Der Norddeutsche Regatta-Verein segelt in Berlin um die Bundesliga-Meisterschaft

Hamburg. Seit dem Telefonat mit Klaus Lahme kürzlich glaubt Johannes Polgar zu wissen, wie es einem Fußballer geht, wenn zum ersten Mal Joachim Löw anruft: „Es ist eine Riesenehre, unter so vielen Topseglern ausgewählt zu werden.“ Polgar, 36, also soll den Norddeutschen Regatta-Verein an diesem Wochenende beim Finale der Bundesliga auf dem Berliner Wannsee als Skipper zum Gesamtsieg führen. So hat es NRV-Cheftrainer Lahme entschieden. Was so überraschend dann auch wieder nicht war. Im Juli hatte Polgar in Travemünde, bei der zweiten von fünf Regatten, den NRV auf den zweiten Platz gesegelt. „Und der Wannsee liegt mir gerade im Herbst sehr. Ich habe da noch nie ein Rennen verloren.“

Hält die Serie und der NRV-Vorsprung von vier Punkten, dann kann Polgar an einer Geschichte schreiben, die ein großer Erfolg zu werden verspricht.

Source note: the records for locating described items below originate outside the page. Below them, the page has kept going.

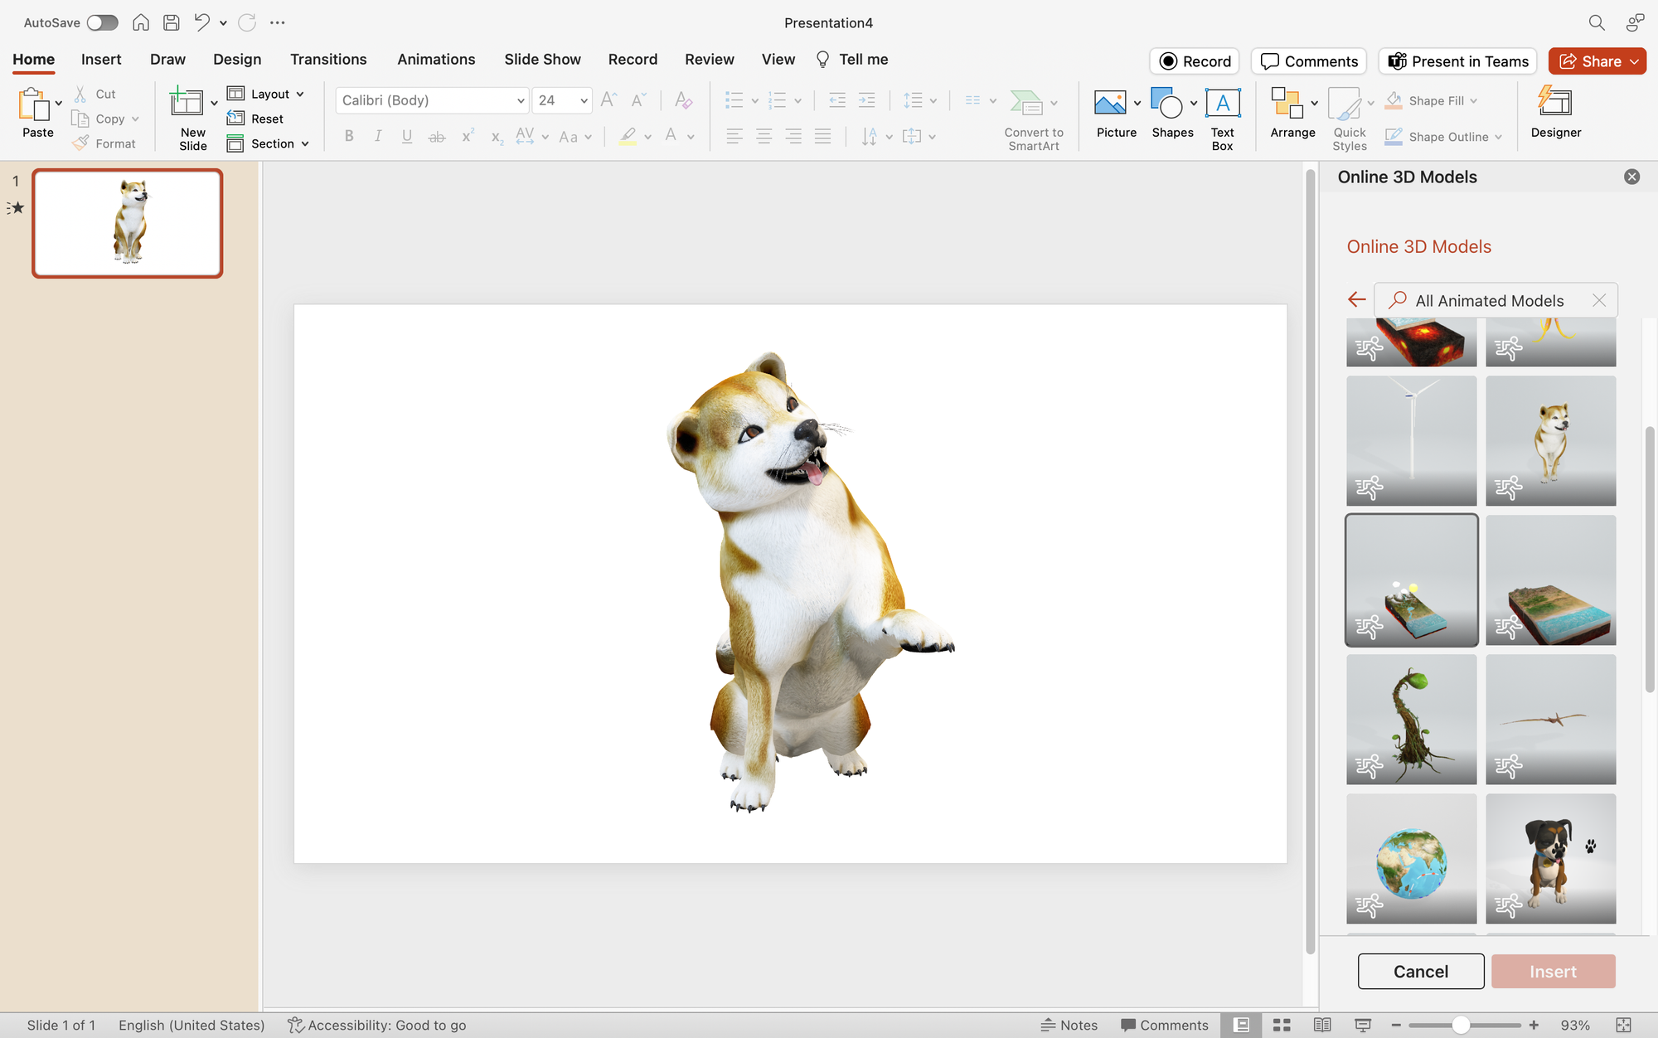Click Convert to SmartArt
1658x1038 pixels.
[x=1033, y=116]
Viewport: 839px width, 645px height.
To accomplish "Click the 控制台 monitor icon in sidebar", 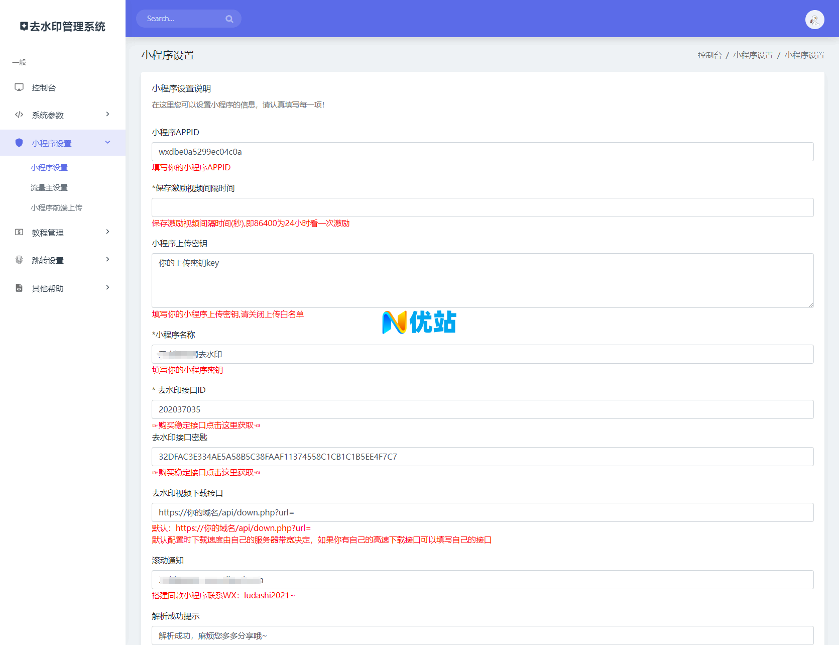I will point(19,87).
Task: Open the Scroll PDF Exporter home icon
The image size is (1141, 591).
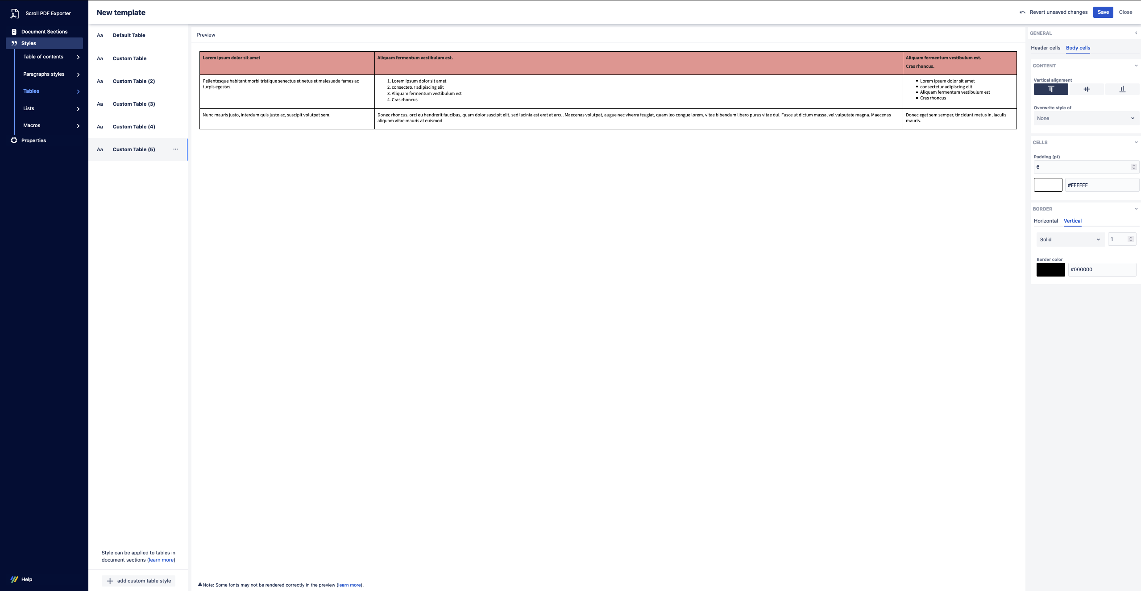Action: point(14,13)
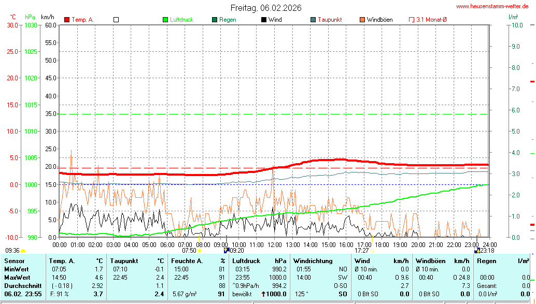The height and width of the screenshot is (304, 536).
Task: Click the Regen column header in table
Action: coord(487,261)
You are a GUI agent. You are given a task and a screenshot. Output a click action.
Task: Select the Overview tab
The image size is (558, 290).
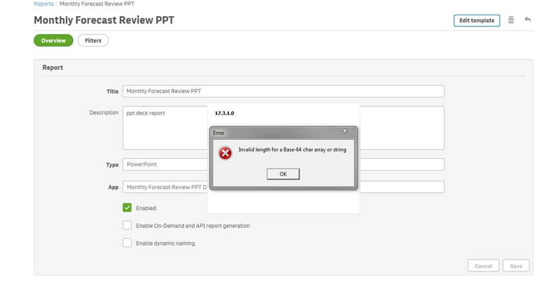(53, 41)
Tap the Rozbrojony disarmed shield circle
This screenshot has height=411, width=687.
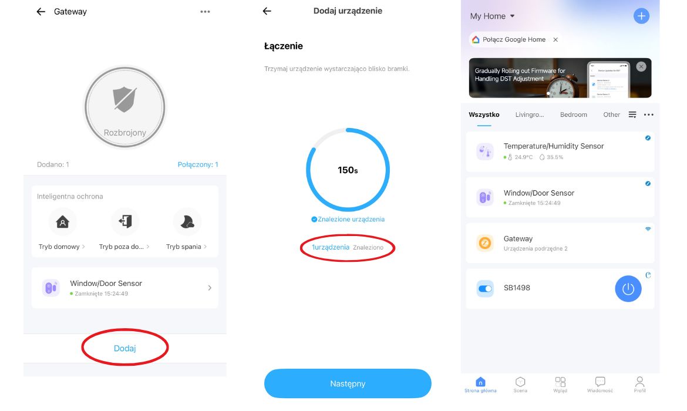tap(124, 107)
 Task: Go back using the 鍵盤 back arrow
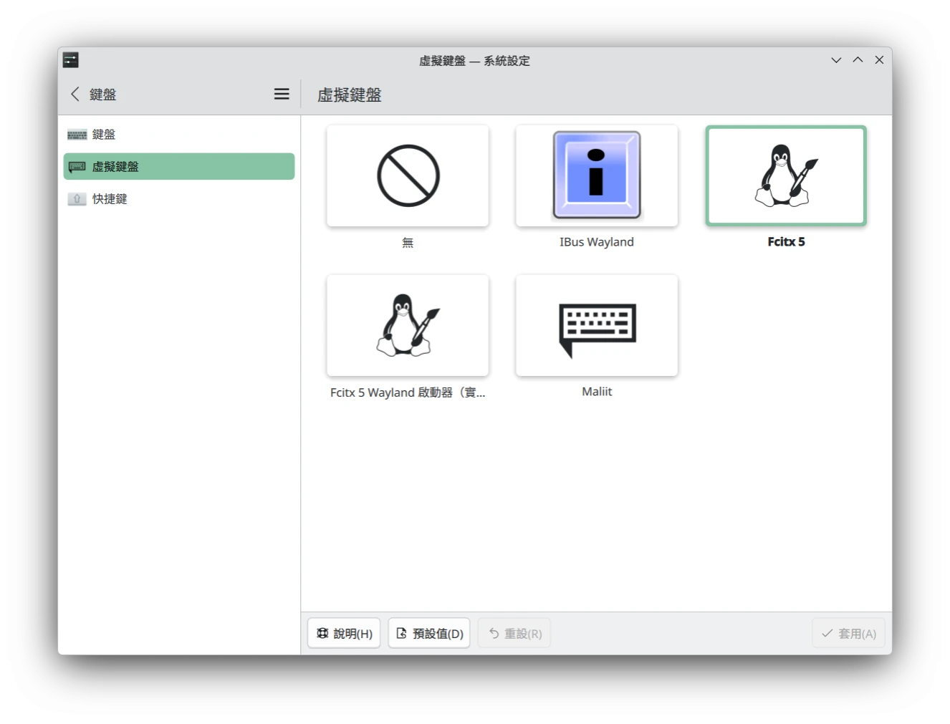click(x=75, y=94)
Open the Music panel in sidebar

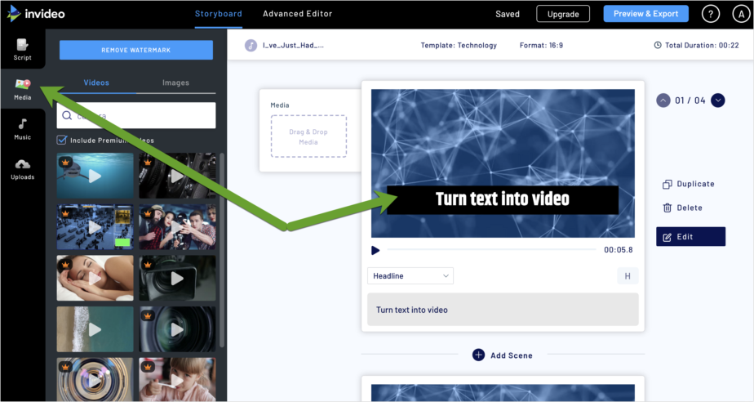[x=22, y=129]
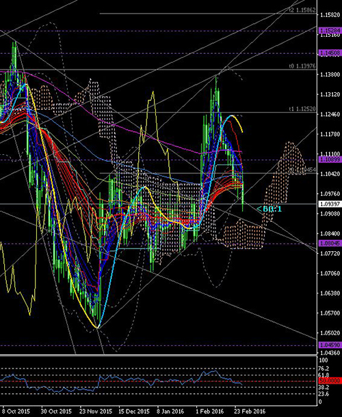Select the 30 Oct 2015 date marker

pos(57,411)
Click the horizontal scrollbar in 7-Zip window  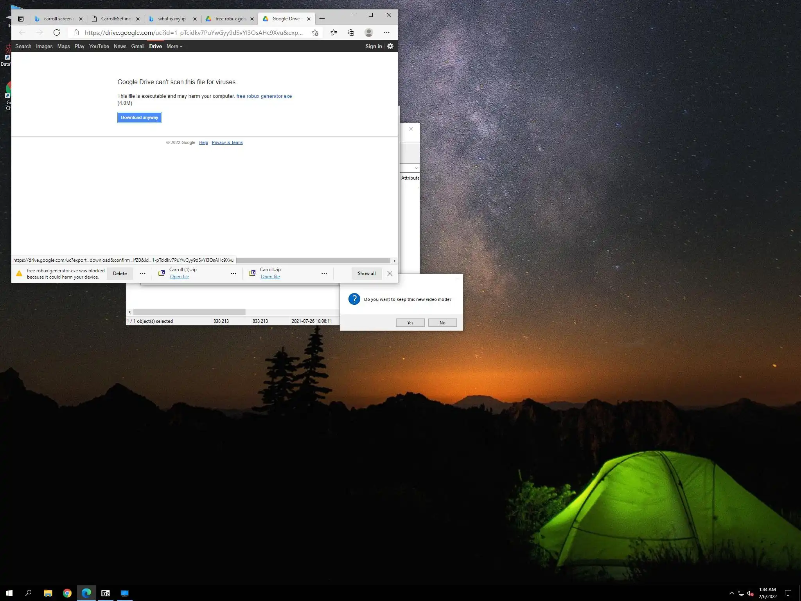(189, 312)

Begonnen hat sie im Juni, als die Bundesliga auf dem Starnberger See ihre Premiere hatte. Das Format war in der Hamburger Agentur Konzeptwerft ersonnen worden: 18 Traditionsvereine, darunter der Mühlenberger SC, treten in einer Einheitsbootsklasse (J/70) in wechselnden Revieren und Besetzungen gegeneinander an. Die Resonanz war groß. Polgar glaubt die Gründe zu kennen: „Die Rennen sind äußerst eng und intensiv, der logistische Aufwand gering, das sportliche Niveau top, und für die Clubs bedeutet es einen enormen Mehrwert. Ihre Rivalitäten sind über Jahrzehnte gewachsen.“

Mitunter geht die Vereinstreue sogar über die Partnertreue. So hat Polgar vergeblich versucht, seiner Berliner Freundin Kathrin Kadelbach, der letztjährigen Olympiateilnehmerin im 470er, Details zur Beschaffenheit ihres Heimreviers zu entlocken: „Da war nichts zu holen.“ Immerhin: Der Hausfrieden ist nicht gefährdet. Kadelbach schaut am Wochenende nur zu.

Sie wird viele ehemalige und aktuelle Spitzensegler zu sehen bekommen, wie bisher an jedem Bundesliga-Renntag. Auf dem Starnberger See war es der dreimalige Olympiasieger Jochen Schümann, der seinen Yachtclub Berlin-Grünau zum Premierensieg verhalf. Nur bei der Vorbereitung müssen die Aktiven Abstriche von ihren hohen Ansprüchen machen. Eine einzige Trainingseinheit auf der Alster konnten Polgar und seine Crew mit Florian Spalteholz, Polgars Olympia-Vorschoter von 2008, sowie Klaas Höpcke und Niklas von Meyerinck gemeinsam bestreiten. „Wir sind eine wild zusammengewürfelte Truppe“, sagt Polgar, „aber da wir aus unterschiedlichen Segeldisziplinen kommen, ergänzen wir einander gut.“

Wenn das Starboot nicht kurzfristig wieder ins Olympiaprogramm aufgenommen wird, will Polgar weiter für den NRV um den Meistertitel kämpfen. Es wäre mehr als ein Trost für die entgangene Chance auf Rio 2016.